Излив свое раздражение, он хлопнул рукой по вспухшей от укусов шее и, шатаясь на дрожащих ногах, тихо пошел «перед. Гадаутов, не отвечая Мордкину, исчез где-то в стороне и, наполняя лес медвежьим треском, вернулся к товарищам. Лицо его дышало светлой уверенностью.

— Если бы не моя память, — сказал он, тоскливо чувствуя, что лжет или себе, или другим, — то, клянусь мозолями моих ног, не знаю, что стали бы делать вы. Поперечный корень под моими ногами, выгнутый кренделем, то же, что пароход. Это место я помню. Мы скоро придем.
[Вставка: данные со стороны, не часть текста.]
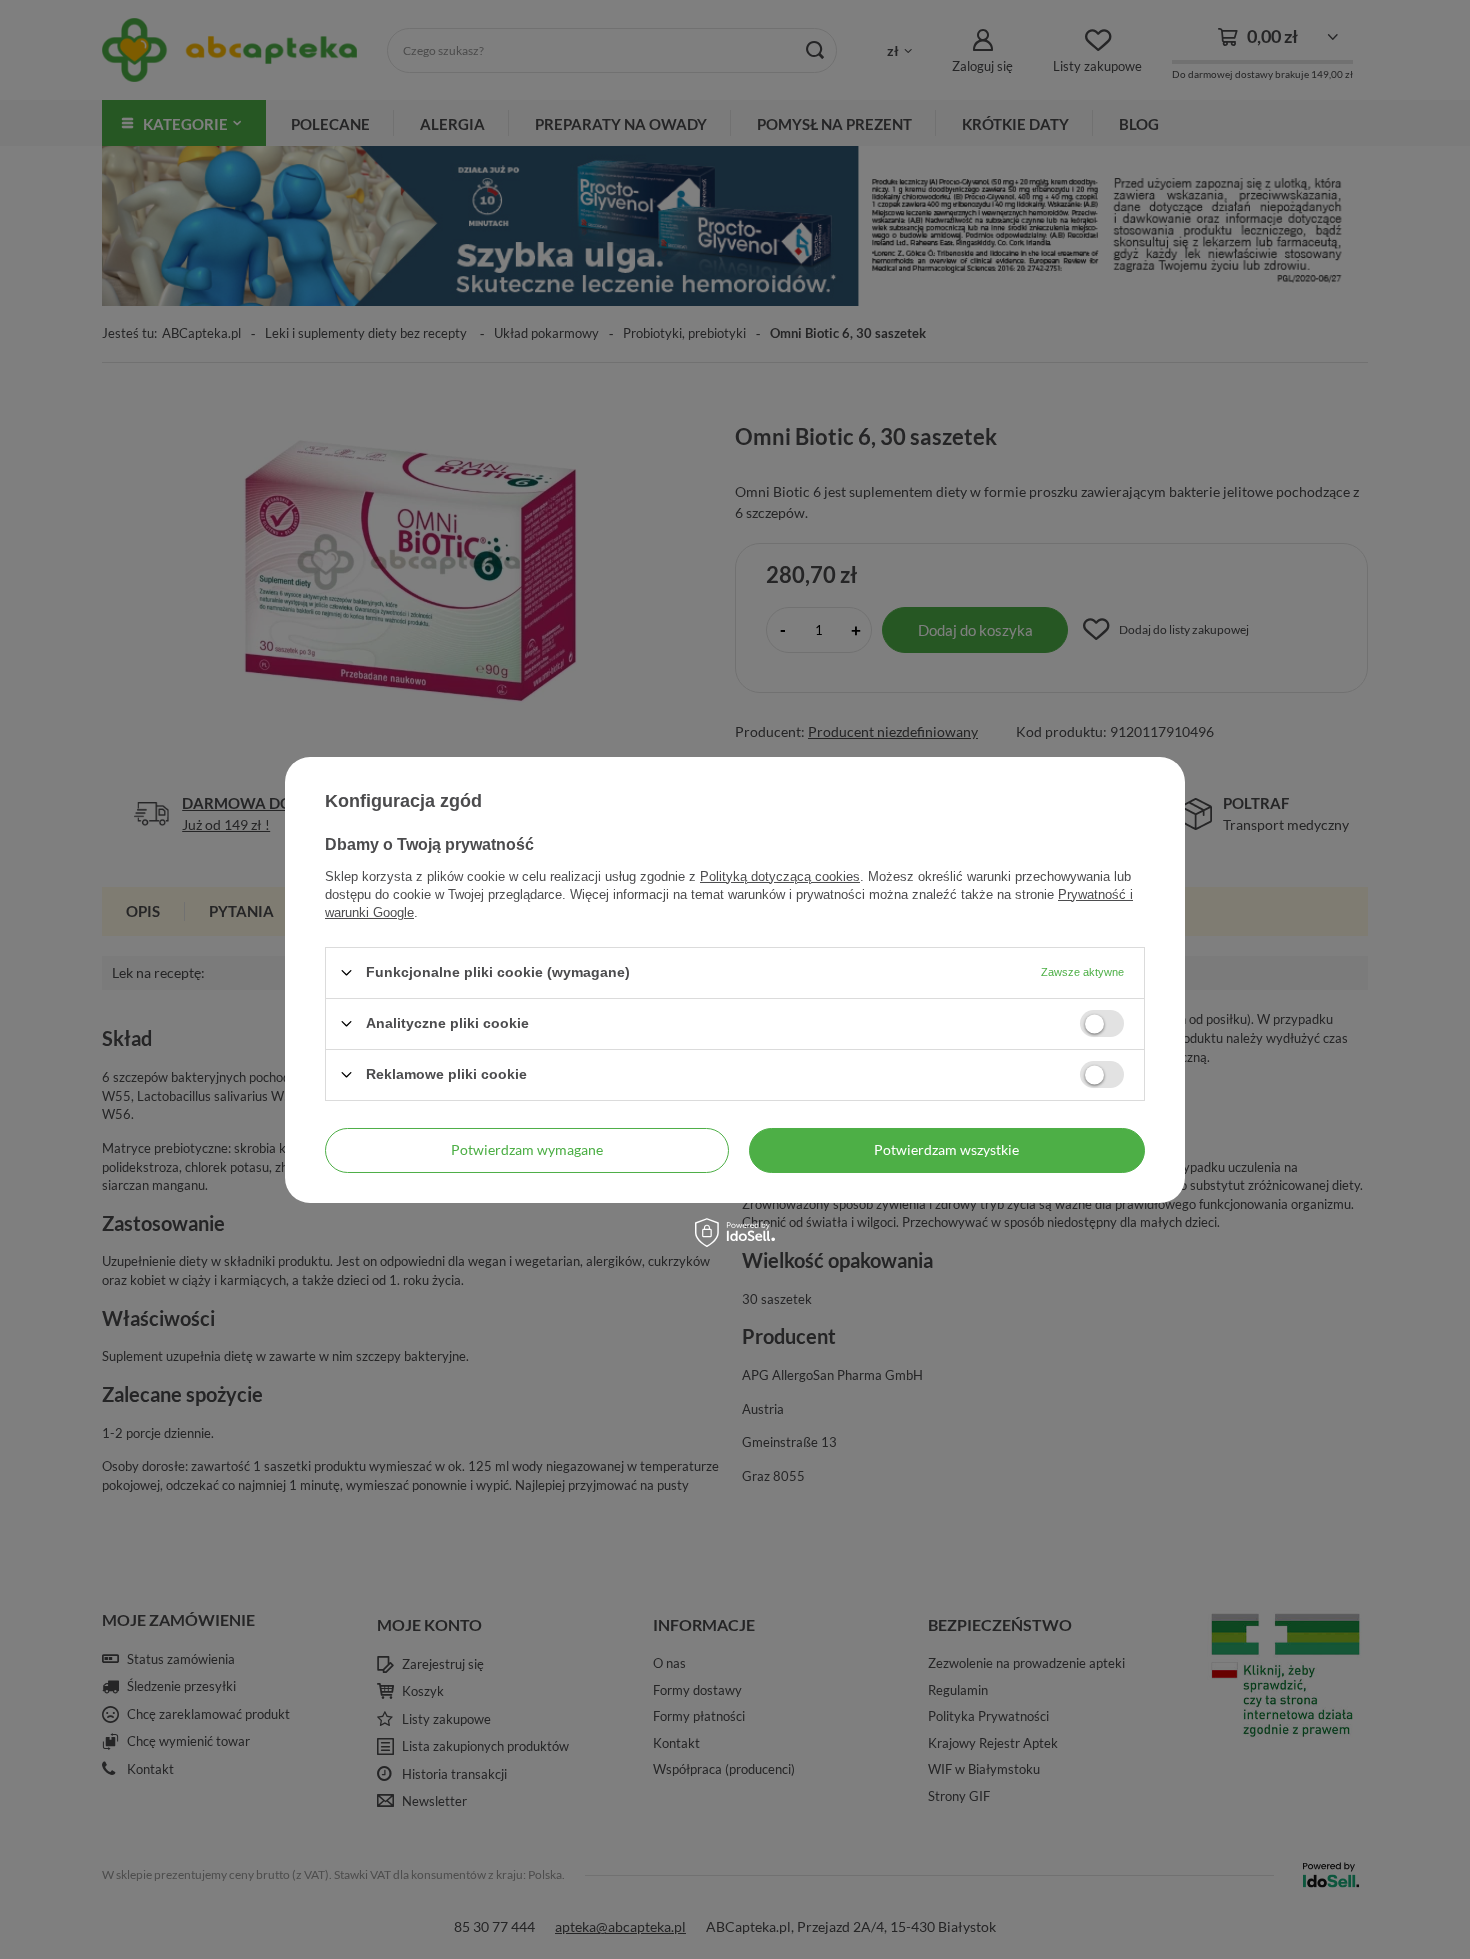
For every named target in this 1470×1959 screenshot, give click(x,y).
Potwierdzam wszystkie (946, 1149)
Искренний его тон смыл расцветающие на бледных лицах кривые улыбки. Ему никто не ответил, никто не усомнился в его словах: верить было необходимо, сомнение не имело смысла. Глухие сумерки подгоняли людей; обваренные распухшие ноги ступали как попало, вихляясь в корнях; угорелые от страха и изнурения, четыре человека шли версту за верстой, не замечая пройденного; каждое усилие тела напоминало о себе отчетливой болью, острой, как тиканье часов в темной комнате.

— Пришли, — сонным голосом произнес Мордкин и отстал, поравнявшись с Гадаутовым. Гадаутов прошел мимо, то, чувствуя на спине тяжесть, отскочил в сторону, а Мордкин скользнул по его плечу и плашмя упал в кусты, согнувшись, как белье на веревке; это был обморок.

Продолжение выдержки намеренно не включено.